* _ASSIGNED TASK_
Entries follow. Give back exactly the lines starting at the one containing "You are a GUI" and ending at the one containing "Task: Toggle the primary sidebar layout icon", and no other lines.

++++ RECORDS TO USE

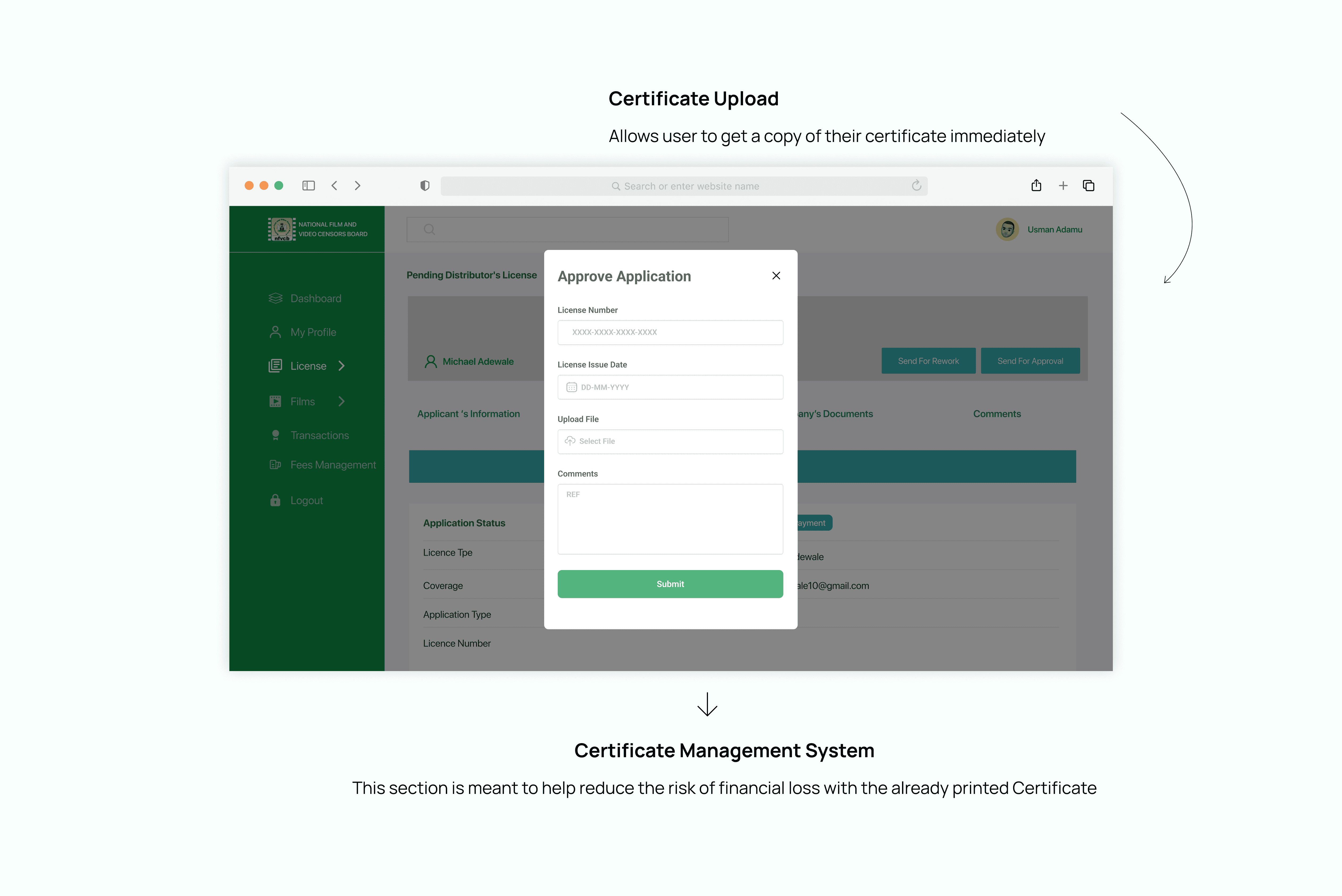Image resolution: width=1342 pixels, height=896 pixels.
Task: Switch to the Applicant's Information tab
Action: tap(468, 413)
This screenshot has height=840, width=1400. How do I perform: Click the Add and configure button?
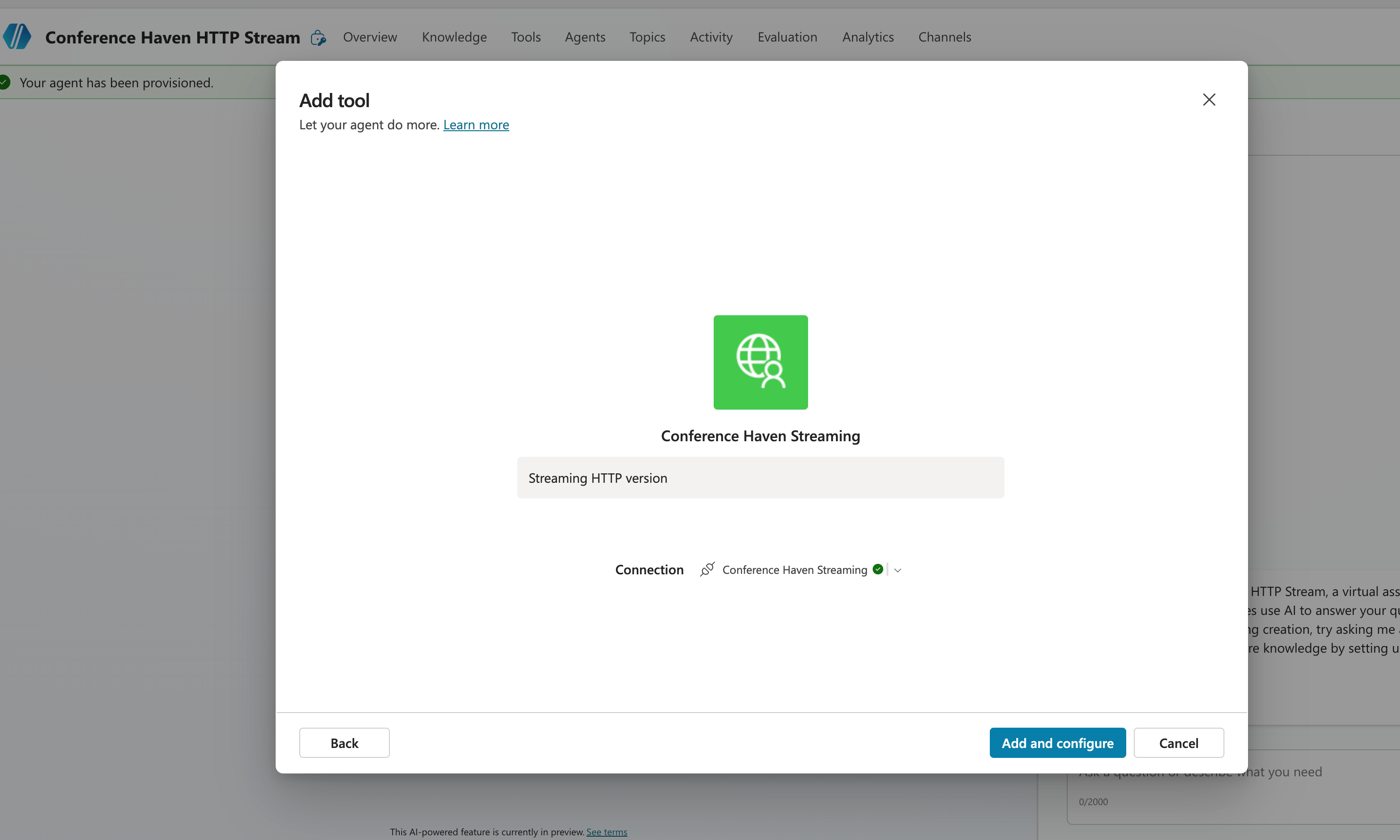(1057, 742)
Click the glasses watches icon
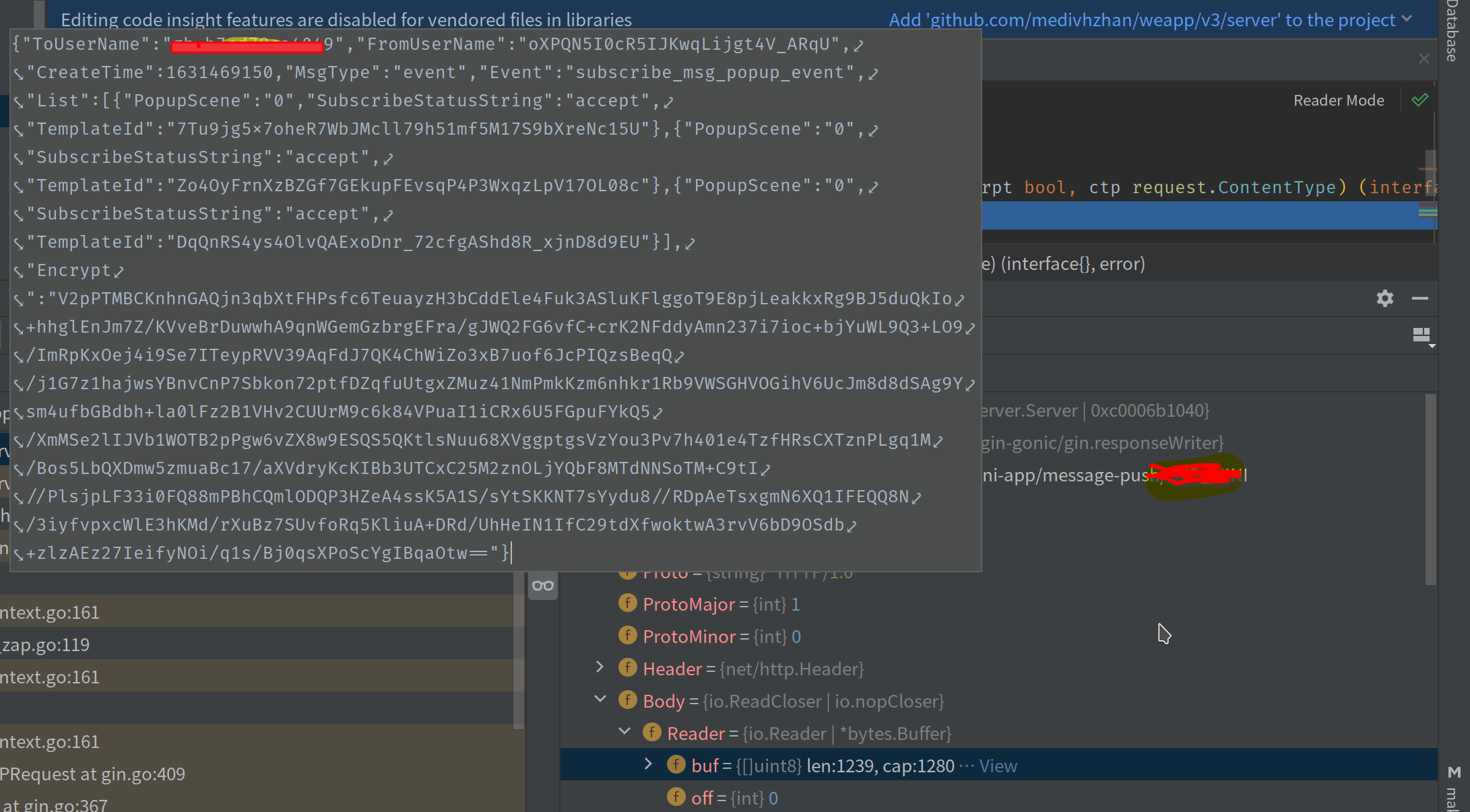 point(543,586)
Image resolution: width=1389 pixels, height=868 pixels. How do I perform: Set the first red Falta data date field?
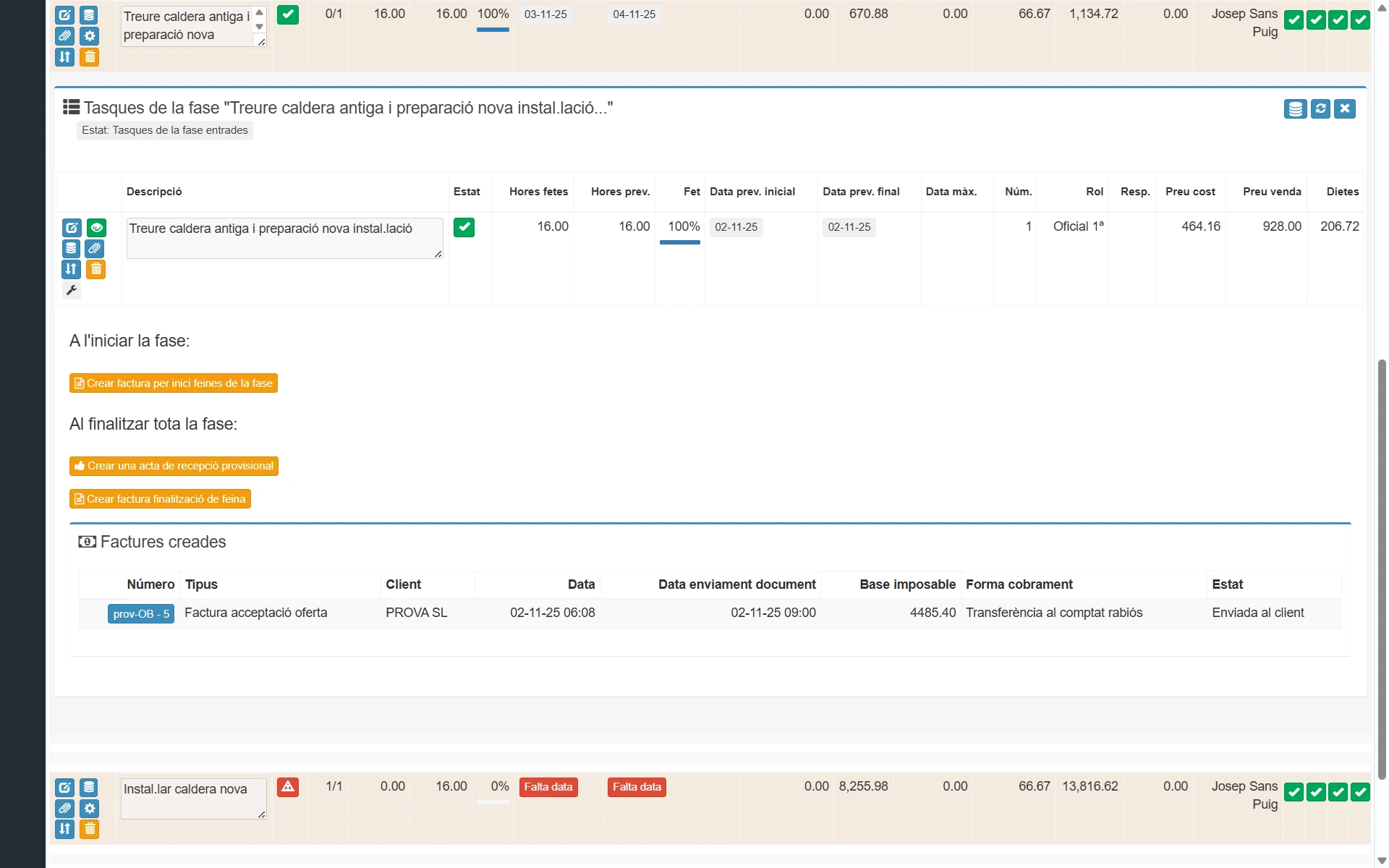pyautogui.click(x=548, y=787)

++++++++
++++ RECORDS TO USE

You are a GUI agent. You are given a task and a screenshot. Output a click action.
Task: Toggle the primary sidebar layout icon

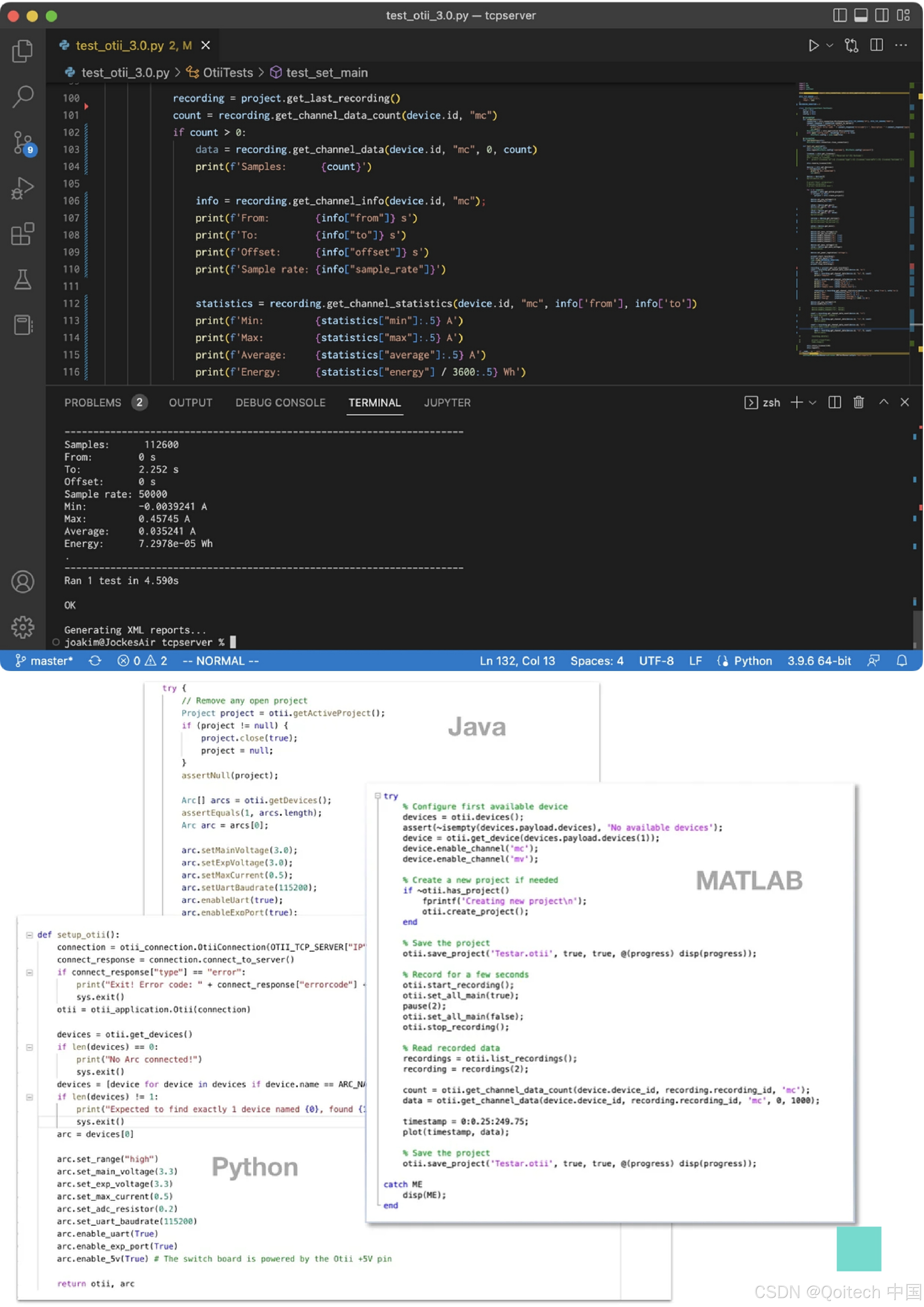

++++++++

* _ANSWER TO THIS EXERCISE_
You are a GUI agent. You are given a task and a screenshot. Output a click action.
Task: Toggle the primary sidebar layout icon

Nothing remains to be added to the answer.